**WHAT TO PRODUCE**
Turn the rows into a numbered list, beginning at the first line and stopping after the line that contains "January 2026 (365, 530)". Omit any blank lines.

**DATA EXTRACT**
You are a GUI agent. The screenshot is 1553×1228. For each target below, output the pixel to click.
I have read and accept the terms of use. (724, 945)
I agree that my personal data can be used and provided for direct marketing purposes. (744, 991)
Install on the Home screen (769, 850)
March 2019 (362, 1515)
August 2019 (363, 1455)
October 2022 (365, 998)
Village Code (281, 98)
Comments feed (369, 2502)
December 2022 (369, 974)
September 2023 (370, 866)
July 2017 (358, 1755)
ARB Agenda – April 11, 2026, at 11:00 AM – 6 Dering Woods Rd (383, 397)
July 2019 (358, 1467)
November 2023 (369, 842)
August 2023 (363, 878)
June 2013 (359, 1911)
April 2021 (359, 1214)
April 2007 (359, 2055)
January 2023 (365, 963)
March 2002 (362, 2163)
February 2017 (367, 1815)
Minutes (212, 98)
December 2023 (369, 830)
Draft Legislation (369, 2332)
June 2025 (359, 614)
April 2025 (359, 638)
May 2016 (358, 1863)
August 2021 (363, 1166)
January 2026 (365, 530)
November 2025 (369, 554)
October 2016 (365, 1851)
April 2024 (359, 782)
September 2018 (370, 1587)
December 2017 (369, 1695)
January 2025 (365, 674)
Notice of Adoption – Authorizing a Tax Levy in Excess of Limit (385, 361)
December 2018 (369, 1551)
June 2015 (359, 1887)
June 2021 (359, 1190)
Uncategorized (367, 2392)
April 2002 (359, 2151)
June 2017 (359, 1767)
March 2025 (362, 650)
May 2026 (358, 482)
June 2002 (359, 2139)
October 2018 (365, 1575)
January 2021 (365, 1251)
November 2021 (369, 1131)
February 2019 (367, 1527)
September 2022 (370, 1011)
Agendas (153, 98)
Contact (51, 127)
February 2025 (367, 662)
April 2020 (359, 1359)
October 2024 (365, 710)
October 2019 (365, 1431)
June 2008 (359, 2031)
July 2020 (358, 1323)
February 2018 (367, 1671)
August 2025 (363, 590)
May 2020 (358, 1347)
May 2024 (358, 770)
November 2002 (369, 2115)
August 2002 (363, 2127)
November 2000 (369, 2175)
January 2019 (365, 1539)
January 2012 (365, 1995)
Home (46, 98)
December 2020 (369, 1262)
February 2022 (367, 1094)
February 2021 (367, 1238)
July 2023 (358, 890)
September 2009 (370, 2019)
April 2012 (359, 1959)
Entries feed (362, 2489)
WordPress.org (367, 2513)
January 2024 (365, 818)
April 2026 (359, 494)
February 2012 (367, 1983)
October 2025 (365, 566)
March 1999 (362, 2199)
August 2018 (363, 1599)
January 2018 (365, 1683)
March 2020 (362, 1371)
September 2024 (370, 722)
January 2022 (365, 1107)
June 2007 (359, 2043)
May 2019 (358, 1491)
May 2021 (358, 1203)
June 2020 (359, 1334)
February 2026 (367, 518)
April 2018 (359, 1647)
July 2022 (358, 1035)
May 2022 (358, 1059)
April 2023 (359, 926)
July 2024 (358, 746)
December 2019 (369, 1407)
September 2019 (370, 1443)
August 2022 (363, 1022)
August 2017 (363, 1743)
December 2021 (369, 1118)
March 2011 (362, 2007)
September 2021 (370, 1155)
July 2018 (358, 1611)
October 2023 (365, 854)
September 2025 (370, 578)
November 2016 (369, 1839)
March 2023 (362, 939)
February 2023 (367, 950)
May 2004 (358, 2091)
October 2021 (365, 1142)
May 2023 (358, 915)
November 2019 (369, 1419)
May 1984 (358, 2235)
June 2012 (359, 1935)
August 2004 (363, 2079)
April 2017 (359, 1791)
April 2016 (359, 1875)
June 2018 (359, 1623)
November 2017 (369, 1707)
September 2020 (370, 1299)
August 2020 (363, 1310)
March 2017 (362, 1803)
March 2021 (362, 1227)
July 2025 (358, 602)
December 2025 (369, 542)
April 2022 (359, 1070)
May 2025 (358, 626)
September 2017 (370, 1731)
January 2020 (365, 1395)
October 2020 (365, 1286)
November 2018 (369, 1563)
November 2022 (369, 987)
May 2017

**OUTPUT OF THE EXERCISE**
1. You are a GUI agent. The screenshot is 1553×1228. For each target below, output the pixel to click.
2. I have read and accept the terms of use. (724, 945)
3. I agree that my personal data can be used and provided for direct marketing purposes. (744, 991)
4. Install on the Home screen (769, 850)
5. March 2019 (362, 1515)
6. August 2019 (363, 1455)
7. October 2022 (365, 998)
8. Village Code (281, 98)
9. Comments feed (369, 2502)
10. December 2022 (369, 974)
11. September 2023 (370, 866)
12. July 2017 (358, 1755)
13. ARB Agenda – April 11, 2026, at 11:00 AM – 6 Dering Woods Rd (383, 397)
14. July 2019 (358, 1467)
15. November 2023 (369, 842)
16. August 2023 (363, 878)
17. June 2013 (359, 1911)
18. April 2021 (359, 1214)
19. April 2007 (359, 2055)
20. January 2023 (365, 963)
21. March 2002 (362, 2163)
22. February 2017 (367, 1815)
23. Minutes (212, 98)
24. December 2023 (369, 830)
25. Draft Legislation (369, 2332)
26. June 2025 (359, 614)
27. April 2025 (359, 638)
28. May 2016 (358, 1863)
29. August 2021 (363, 1166)
30. January 2026 (365, 530)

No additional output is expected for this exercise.